→ **Task directions**
Can you reproduce the part of the rows that opens with the line containing "Task: Click the download" and closes with the line containing "Action: point(1047,27)", changing "illustration" to "graphic" and keeping everything else the same? Give only those lines.

Source data:
+ + + + + + +

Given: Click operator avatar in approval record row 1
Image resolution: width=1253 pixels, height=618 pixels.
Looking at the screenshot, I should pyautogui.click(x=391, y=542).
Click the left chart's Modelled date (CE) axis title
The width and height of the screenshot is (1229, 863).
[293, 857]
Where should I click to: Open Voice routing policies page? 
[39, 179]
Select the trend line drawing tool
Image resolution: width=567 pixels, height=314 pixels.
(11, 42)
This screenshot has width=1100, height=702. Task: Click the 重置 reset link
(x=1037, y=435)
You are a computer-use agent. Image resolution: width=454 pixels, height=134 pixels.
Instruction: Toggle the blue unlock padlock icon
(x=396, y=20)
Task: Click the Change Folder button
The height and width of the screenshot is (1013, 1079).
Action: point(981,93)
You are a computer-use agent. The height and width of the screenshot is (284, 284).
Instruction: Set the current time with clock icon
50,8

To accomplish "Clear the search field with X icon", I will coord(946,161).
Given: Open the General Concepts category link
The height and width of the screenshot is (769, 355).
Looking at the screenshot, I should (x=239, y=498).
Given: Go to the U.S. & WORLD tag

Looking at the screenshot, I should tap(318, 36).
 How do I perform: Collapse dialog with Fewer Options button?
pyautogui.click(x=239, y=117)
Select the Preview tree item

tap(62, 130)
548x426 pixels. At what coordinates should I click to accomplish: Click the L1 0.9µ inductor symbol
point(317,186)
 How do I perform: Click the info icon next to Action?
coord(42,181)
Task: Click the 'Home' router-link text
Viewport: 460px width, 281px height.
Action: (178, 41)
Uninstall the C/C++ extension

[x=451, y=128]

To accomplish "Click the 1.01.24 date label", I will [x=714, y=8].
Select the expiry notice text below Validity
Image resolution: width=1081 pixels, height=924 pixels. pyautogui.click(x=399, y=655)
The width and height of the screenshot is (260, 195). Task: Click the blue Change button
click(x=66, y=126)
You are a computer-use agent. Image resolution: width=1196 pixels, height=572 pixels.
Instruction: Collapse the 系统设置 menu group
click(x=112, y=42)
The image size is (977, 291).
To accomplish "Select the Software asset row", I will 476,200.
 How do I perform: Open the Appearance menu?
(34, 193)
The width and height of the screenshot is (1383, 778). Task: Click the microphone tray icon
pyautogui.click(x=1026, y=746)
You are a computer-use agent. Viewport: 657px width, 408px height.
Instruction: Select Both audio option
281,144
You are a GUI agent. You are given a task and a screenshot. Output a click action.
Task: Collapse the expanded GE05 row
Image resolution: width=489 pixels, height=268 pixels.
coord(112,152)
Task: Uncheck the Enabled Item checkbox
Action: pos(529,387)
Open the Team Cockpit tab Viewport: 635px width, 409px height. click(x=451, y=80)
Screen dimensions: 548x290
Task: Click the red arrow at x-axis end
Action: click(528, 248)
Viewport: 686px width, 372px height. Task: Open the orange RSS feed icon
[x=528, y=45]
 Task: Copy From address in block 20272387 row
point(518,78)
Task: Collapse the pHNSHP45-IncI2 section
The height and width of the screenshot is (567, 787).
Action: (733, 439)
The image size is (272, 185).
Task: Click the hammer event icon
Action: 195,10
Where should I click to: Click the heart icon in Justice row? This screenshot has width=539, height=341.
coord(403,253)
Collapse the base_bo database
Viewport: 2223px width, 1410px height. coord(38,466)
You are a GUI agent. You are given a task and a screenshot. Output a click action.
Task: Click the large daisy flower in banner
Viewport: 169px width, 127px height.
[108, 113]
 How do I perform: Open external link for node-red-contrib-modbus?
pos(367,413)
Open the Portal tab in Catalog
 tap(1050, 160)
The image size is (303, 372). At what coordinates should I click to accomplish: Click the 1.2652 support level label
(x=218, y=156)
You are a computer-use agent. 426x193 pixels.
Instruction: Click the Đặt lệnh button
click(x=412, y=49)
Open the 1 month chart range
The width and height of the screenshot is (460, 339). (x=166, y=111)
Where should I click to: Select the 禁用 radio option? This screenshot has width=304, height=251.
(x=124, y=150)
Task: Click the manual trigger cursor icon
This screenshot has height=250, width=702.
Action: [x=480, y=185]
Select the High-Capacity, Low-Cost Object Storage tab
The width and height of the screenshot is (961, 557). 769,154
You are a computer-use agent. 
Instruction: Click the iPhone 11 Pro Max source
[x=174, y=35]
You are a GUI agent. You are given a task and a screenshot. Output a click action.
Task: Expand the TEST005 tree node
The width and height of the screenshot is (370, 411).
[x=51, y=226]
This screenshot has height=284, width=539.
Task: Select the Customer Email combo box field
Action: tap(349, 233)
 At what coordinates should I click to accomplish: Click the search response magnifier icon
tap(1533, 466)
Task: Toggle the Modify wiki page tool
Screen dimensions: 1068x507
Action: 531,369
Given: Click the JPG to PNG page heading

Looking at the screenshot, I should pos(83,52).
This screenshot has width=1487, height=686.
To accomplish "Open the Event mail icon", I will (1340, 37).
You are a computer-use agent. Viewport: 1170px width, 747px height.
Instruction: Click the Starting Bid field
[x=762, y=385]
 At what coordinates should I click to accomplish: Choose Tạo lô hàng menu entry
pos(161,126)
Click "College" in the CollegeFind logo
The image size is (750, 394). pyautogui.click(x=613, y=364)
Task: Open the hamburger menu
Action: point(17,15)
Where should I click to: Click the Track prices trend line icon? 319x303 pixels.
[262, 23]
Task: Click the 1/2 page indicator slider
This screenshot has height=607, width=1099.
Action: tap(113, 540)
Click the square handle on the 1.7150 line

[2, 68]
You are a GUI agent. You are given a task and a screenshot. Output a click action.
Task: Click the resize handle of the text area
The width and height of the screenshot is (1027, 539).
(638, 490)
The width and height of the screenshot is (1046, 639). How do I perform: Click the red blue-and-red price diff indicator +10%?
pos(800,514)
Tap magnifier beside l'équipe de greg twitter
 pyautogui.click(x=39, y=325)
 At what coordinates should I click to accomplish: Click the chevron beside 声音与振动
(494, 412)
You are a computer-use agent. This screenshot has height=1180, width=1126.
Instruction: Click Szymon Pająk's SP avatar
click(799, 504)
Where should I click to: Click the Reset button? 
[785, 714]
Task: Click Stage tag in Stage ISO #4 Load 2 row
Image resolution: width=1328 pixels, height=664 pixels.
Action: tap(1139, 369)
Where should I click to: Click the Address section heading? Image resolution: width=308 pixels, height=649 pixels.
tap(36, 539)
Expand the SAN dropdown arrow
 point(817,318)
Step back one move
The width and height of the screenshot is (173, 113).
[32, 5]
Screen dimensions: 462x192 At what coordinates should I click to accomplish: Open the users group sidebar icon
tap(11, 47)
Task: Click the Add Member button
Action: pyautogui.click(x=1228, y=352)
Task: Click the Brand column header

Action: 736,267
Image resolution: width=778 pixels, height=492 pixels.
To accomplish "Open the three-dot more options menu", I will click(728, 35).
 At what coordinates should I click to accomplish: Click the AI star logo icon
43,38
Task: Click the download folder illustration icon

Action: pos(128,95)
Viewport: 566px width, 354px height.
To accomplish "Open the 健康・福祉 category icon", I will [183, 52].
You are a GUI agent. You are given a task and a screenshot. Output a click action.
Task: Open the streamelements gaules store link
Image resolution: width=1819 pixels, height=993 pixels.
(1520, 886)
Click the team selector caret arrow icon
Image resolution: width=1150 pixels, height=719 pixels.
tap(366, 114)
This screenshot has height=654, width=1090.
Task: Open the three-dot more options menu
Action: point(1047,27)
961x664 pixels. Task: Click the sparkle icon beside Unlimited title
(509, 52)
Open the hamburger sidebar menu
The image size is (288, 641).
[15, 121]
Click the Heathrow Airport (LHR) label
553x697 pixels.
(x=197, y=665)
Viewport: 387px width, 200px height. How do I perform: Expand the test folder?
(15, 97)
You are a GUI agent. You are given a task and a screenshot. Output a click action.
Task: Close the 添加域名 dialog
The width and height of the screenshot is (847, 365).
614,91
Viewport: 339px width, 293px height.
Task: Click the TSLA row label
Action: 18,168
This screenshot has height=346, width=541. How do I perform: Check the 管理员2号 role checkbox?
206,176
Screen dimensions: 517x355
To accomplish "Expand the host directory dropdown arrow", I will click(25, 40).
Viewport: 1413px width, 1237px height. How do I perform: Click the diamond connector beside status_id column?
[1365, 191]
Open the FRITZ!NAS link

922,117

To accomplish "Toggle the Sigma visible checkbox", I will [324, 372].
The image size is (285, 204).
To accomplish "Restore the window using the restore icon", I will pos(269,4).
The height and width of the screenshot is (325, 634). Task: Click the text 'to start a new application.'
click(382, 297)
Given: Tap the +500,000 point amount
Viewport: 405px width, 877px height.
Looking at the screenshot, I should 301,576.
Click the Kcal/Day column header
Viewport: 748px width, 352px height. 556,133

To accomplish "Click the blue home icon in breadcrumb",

+ + + + + + +

→ **Right answer**
Task: Click the download folder graphic icon

Action: pos(128,95)
Viewport: 566px width, 354px height.
To accomplish "Open the 健康・福祉 category icon", I will [183, 52].
You are a GUI agent. You are given a task and a screenshot. Output a click action.
Task: Open the streamelements gaules store link
Image resolution: width=1819 pixels, height=993 pixels.
(1520, 886)
Click the team selector caret arrow icon
Image resolution: width=1150 pixels, height=719 pixels.
tap(366, 114)
This screenshot has height=654, width=1090.
Task: Open the three-dot more options menu
Action: point(1047,27)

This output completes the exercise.